**Given exercise:**
Reproduce the data below, replacing every occurrence of "GUI agent" with "interface agent" and leaving everything else unchanged. Omit the pictures from your answer.

**Source records:**
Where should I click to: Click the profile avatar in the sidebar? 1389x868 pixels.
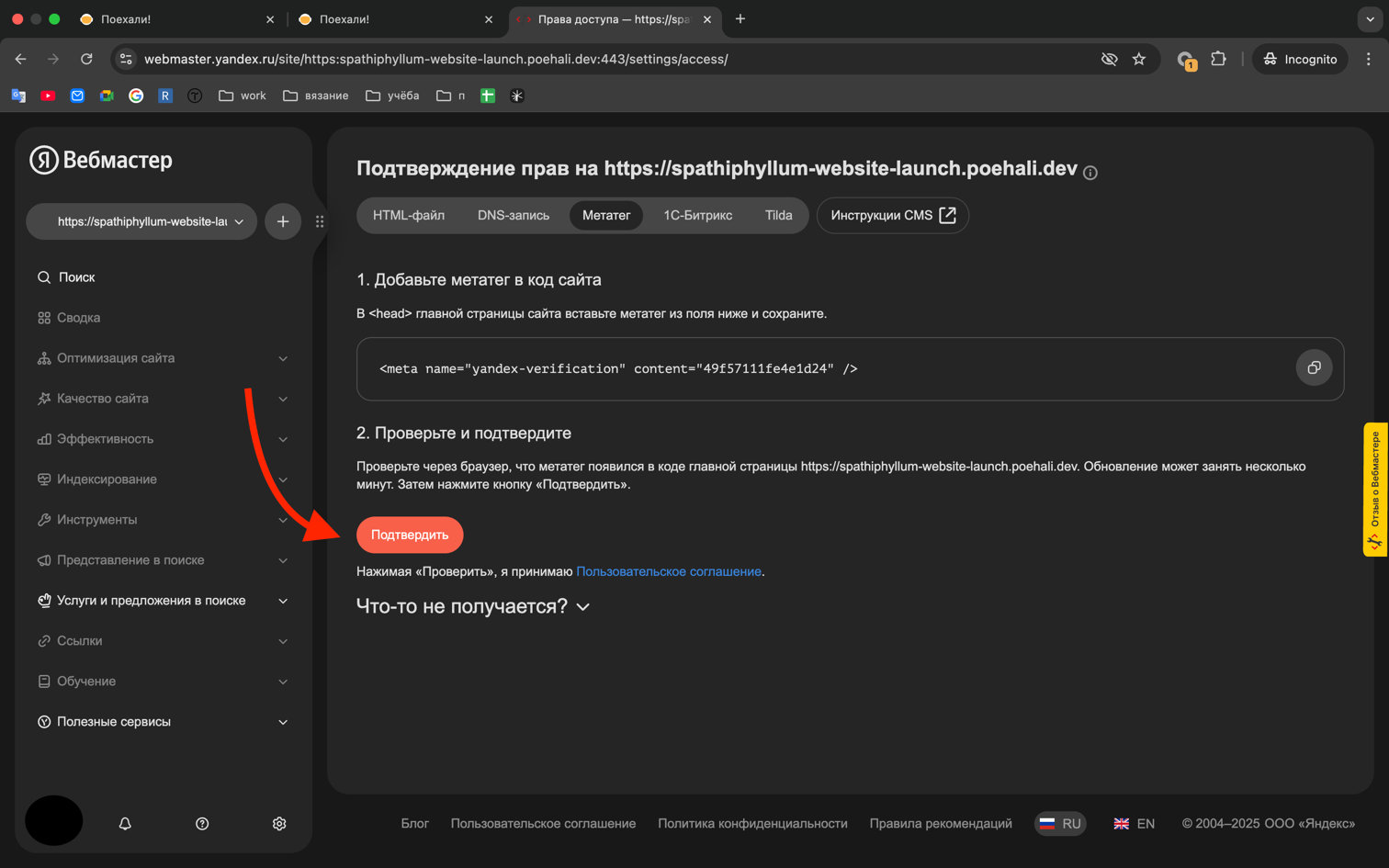tap(53, 821)
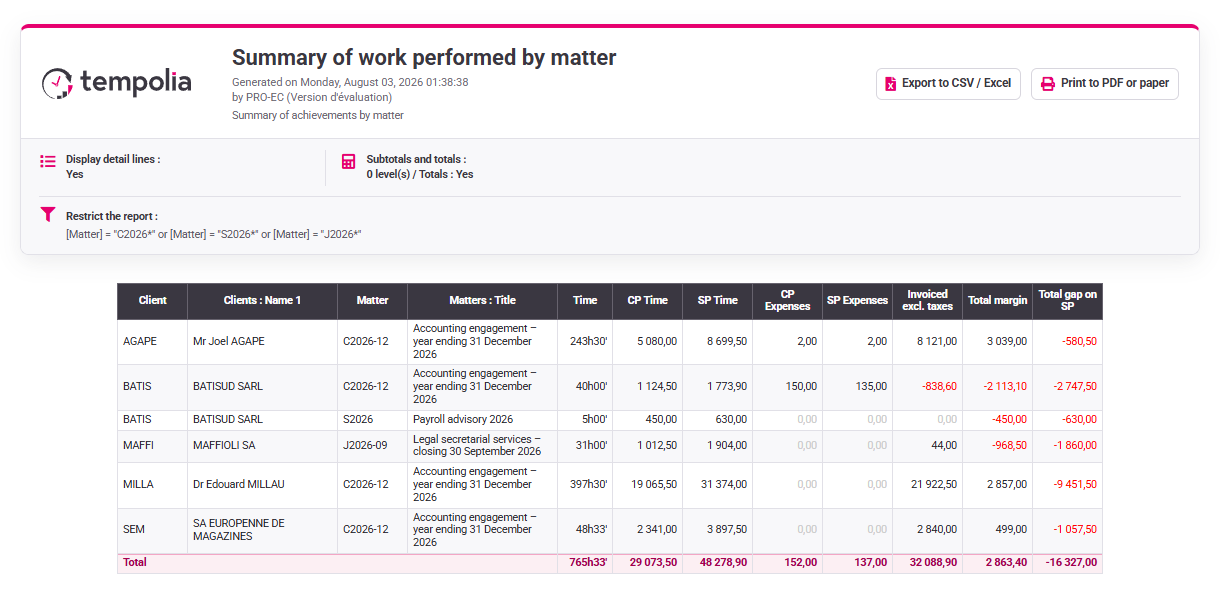Click the subtotals calculator icon
The width and height of the screenshot is (1220, 604).
click(x=349, y=161)
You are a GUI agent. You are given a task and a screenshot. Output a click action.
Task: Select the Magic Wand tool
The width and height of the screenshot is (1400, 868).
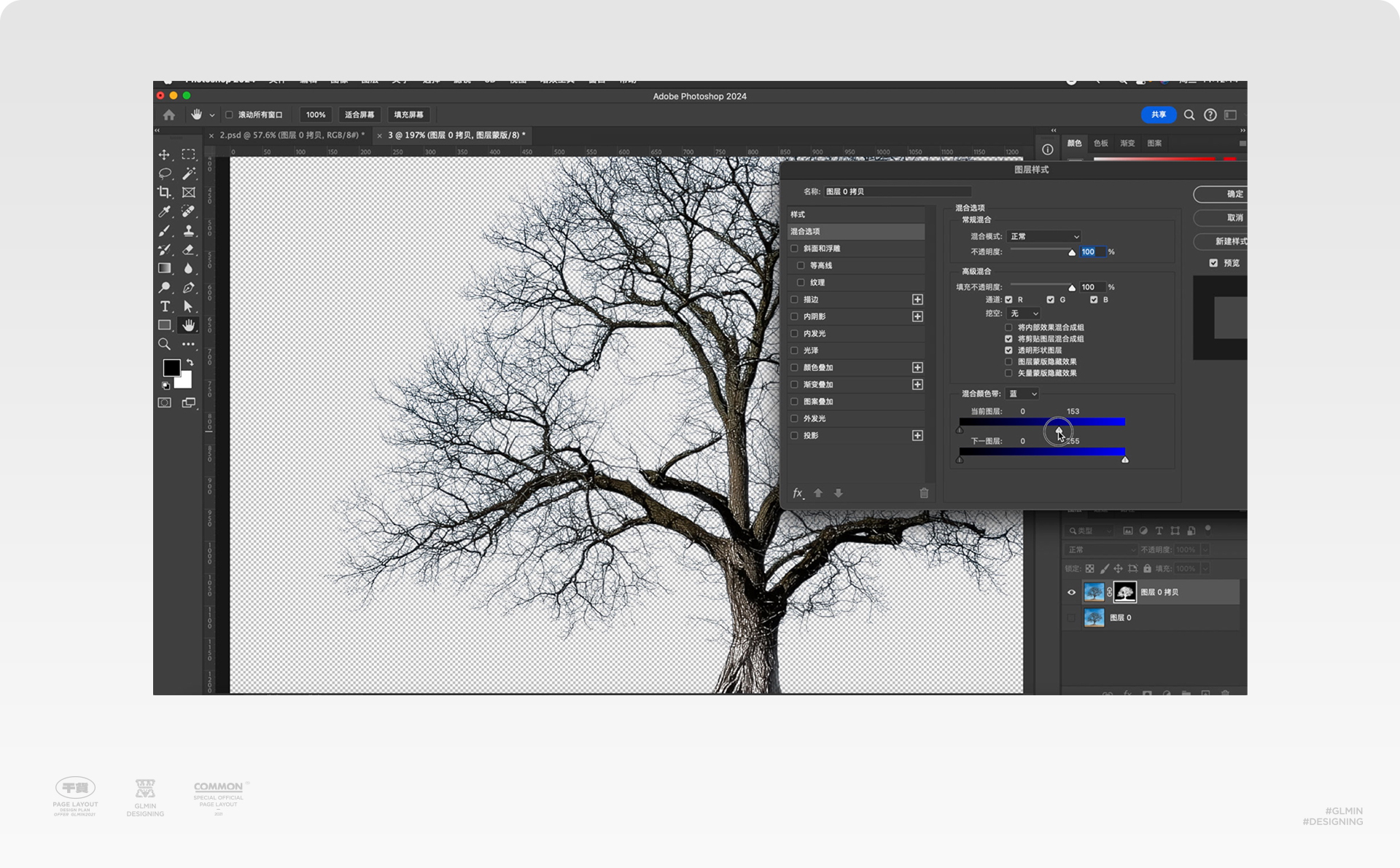tap(188, 173)
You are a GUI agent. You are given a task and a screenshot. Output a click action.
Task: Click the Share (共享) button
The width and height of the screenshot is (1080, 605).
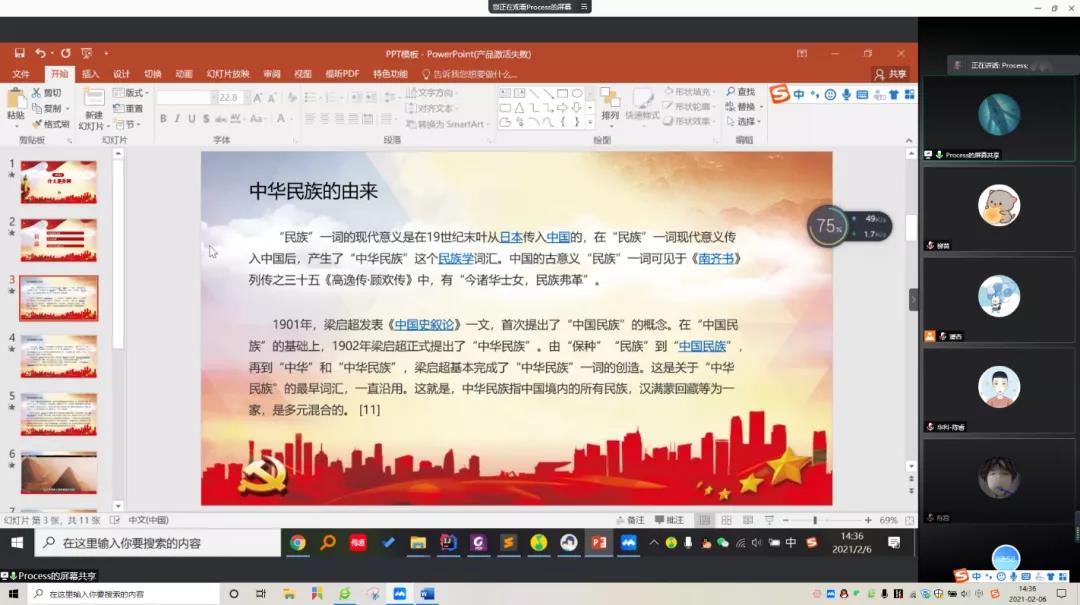tap(892, 74)
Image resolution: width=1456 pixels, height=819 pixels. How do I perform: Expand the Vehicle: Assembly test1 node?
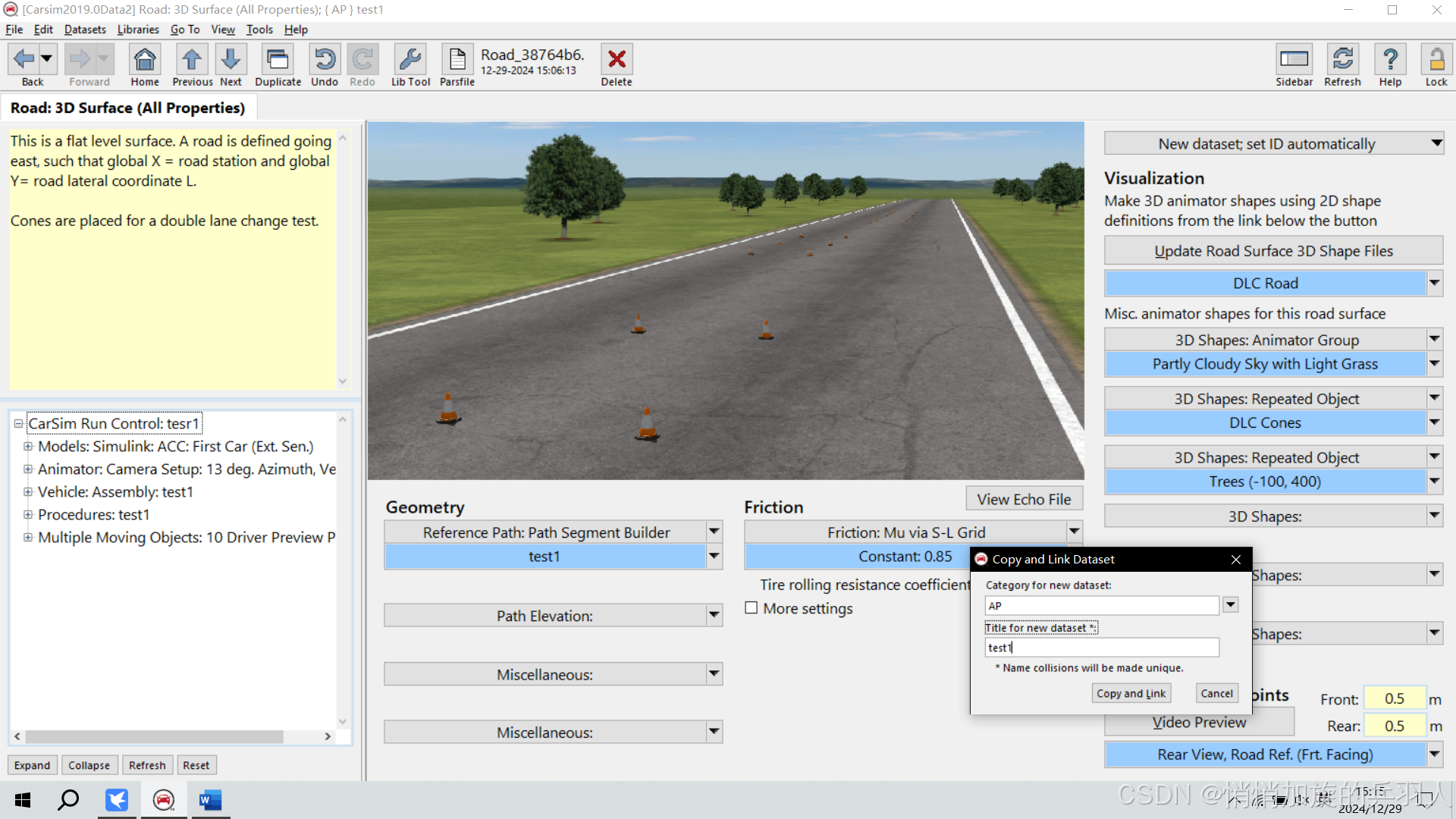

**Complete response:**
Where should I click to: Click the profile avatar in the sidebar? 1389x868 pixels.
tap(53, 821)
Click the subtotals calculator icon
The width and height of the screenshot is (1220, 604).
click(x=349, y=161)
You are a interface agent. You are given a task and a screenshot. Output a click action.
Task: Select the Magic Wand tool
The width and height of the screenshot is (1400, 868).
tap(188, 173)
You are a interface agent. You are given a task and a screenshot. Output a click action.
Task: Click the Share (共享) button
The width and height of the screenshot is (1080, 605).
tap(892, 74)
Image resolution: width=1456 pixels, height=819 pixels. How do I perform: Expand the Vehicle: Assembly test1 node?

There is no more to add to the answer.